■ **Task inputs**:
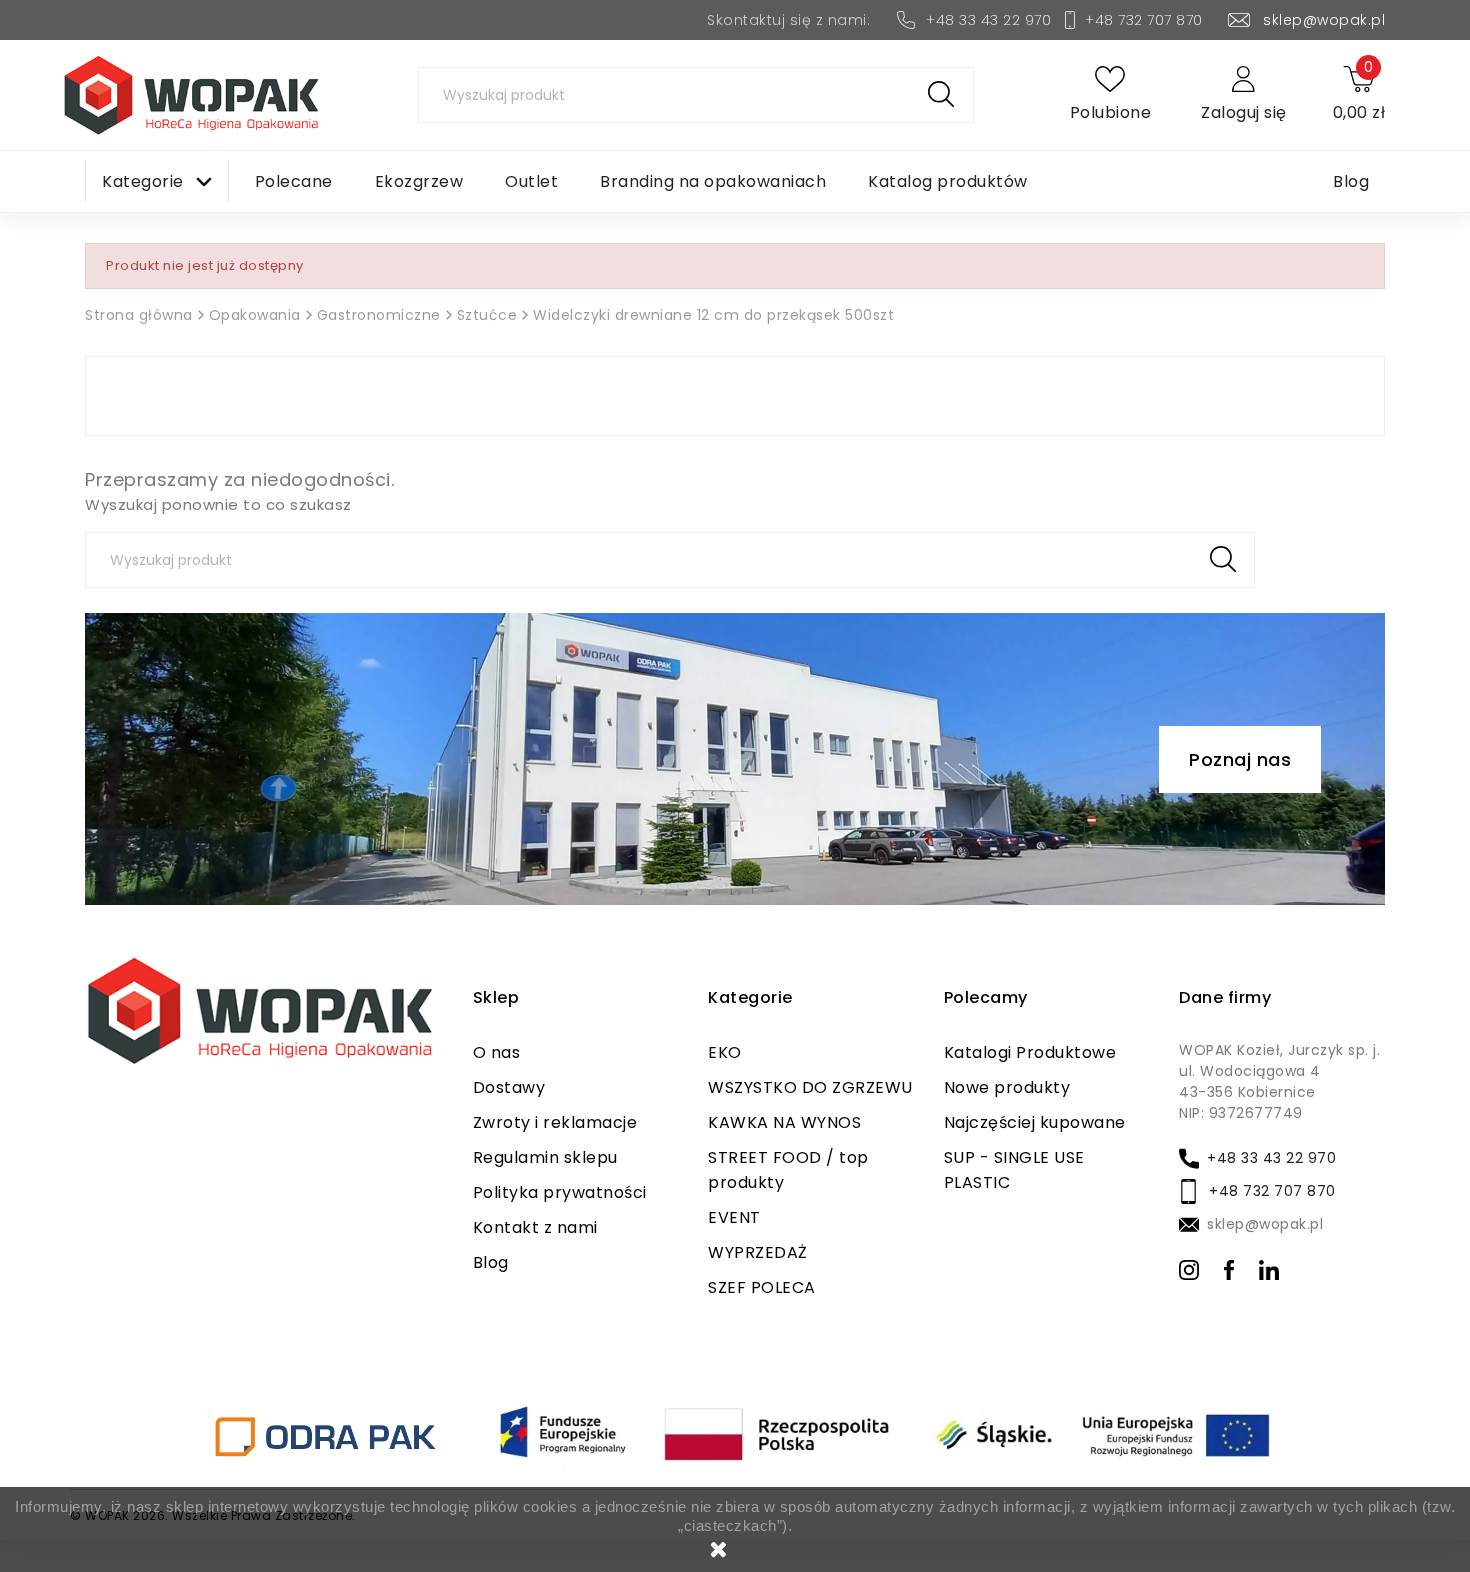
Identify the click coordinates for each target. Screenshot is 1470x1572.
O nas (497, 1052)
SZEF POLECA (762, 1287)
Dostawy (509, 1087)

---

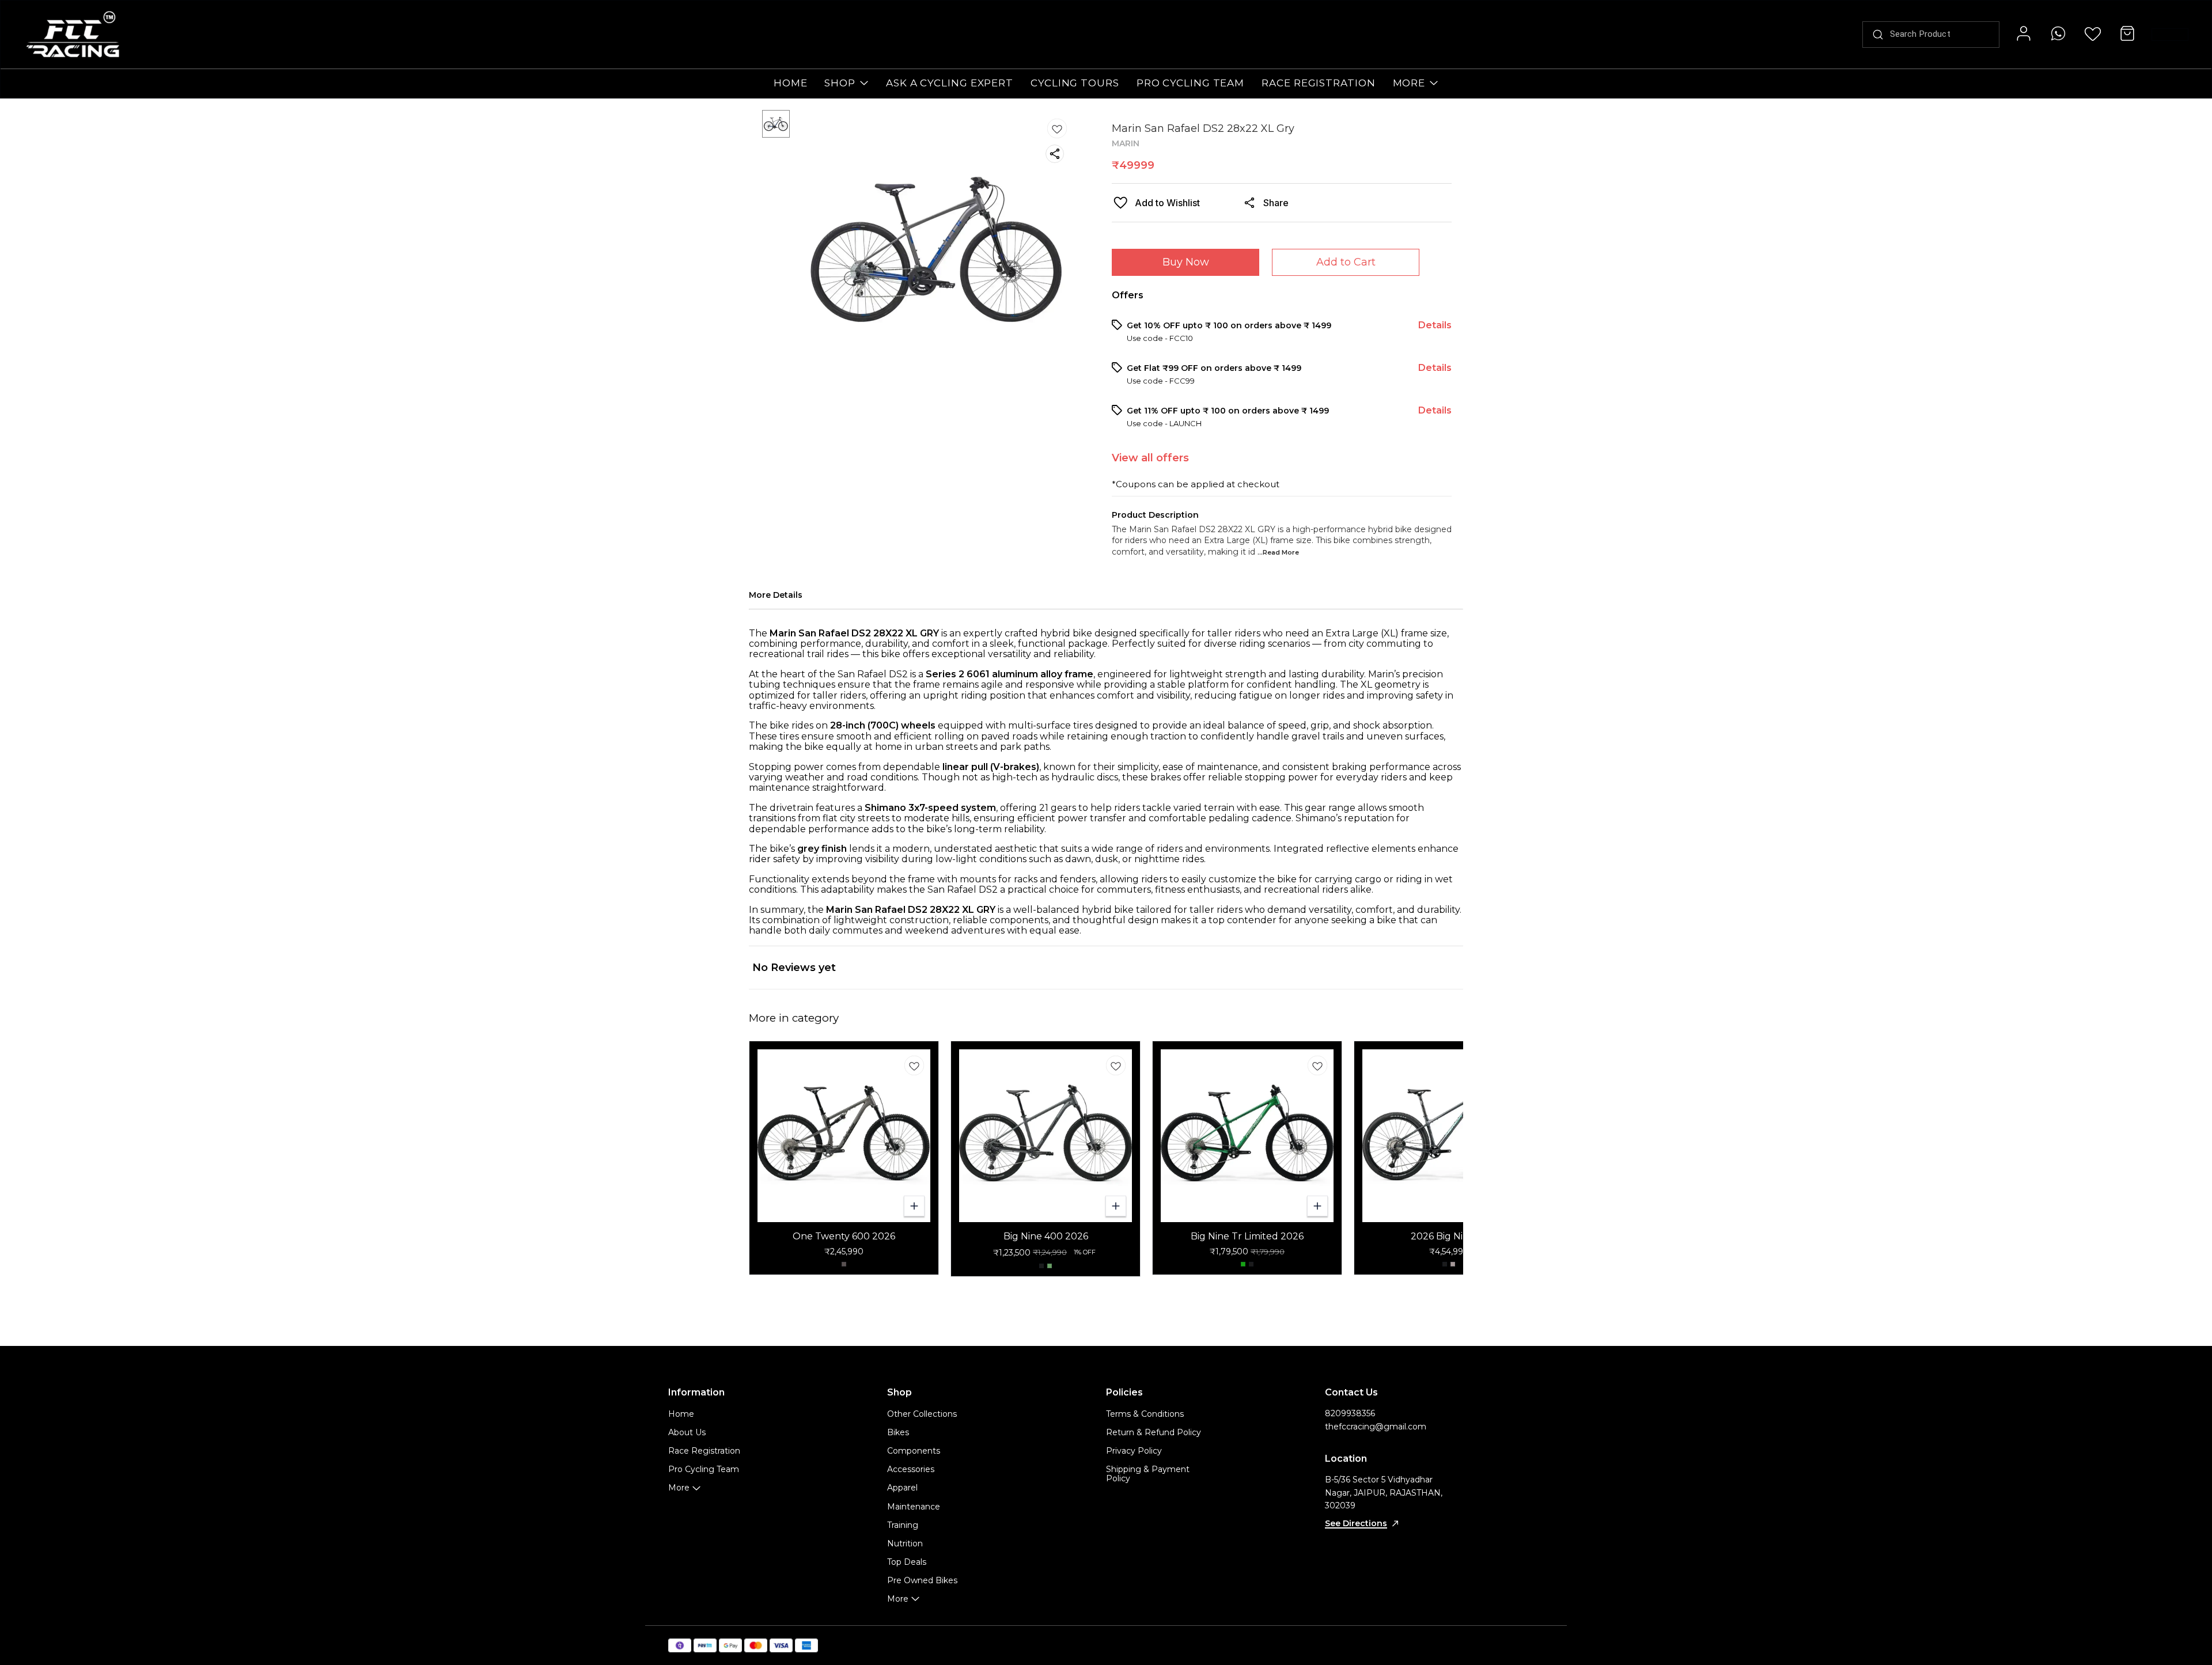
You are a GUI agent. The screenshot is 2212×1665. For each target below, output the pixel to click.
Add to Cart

■ **Problem to solve**:
In the records above, find the line with "Identify the click"; write out exactly that line and each one after it, stopping after the line with "Dostawy (509, 1087)".

■ **Solution to the problem**:
Identify the click coordinates for each target. Screenshot is 1470x1572.
O nas (497, 1052)
SZEF POLECA (762, 1287)
Dostawy (509, 1087)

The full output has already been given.